When tools fail
Every lesson so far assumed the tool works: you defined it, routed to it, folded its result back. But the result you fold back only exists if the call succeeded — and real tools fail constantly. The weather API times out, a rate limit bites, a service blips for 200ms. A naive agent calls the tool once, catches the first transient error, and the whole task dies over a hiccup that would've cleared on the very next try.
A resilient agent treats one failure as information, not a verdict. The mechanism is two ideas together. First, retry: wrap the call in a loop and try again, up to a hard cap, because most transient failures clear within an attempt or two. Second, a bounded fallback: when the cap is hit and every attempt failed, don't crash — return a safe default and say so. The cap is what keeps "retry" from becoming an infinite hammer on a service that's genuinely down.

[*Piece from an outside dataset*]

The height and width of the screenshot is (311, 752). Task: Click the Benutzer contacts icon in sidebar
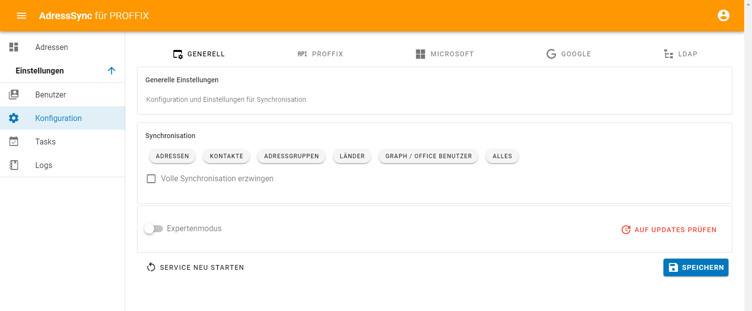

Trace the worked case. The tool throws "flaky network" on attempt 1, throws again
on attempt 2, then returns 42 on attempt 3. A resilient loop logs each failure,
keeps going, and on attempt 3 reports ok -> 42 (succeeded on attempt 3). Had all
five allowed attempts failed instead, it would print one fallback line rather than
throw. Either way the loop always terminates with a definite outcome — a result
or a fallback, never an unhandled exception. That's the difference between a demo
and something you'd put in front of users: bounded cost, and a known final state
callers downstream can rely on.
Below is a deliberately flaky tool — fails on attempts 1 and 2, returns 42 on
attempt 3. The starter calls it once and gives up. Rewrite it to loop up to
maxAttempts: log each failed attempt, and on success print the result and which
attempt won; if every attempt fails, print one safe fallback line. Done is the
output ending in succeeded on attempt 3.
Retries plus a bounded fallback turn a flaky tool into a dependable one — the agent keeps its promise to the loop even when the world misbehaves.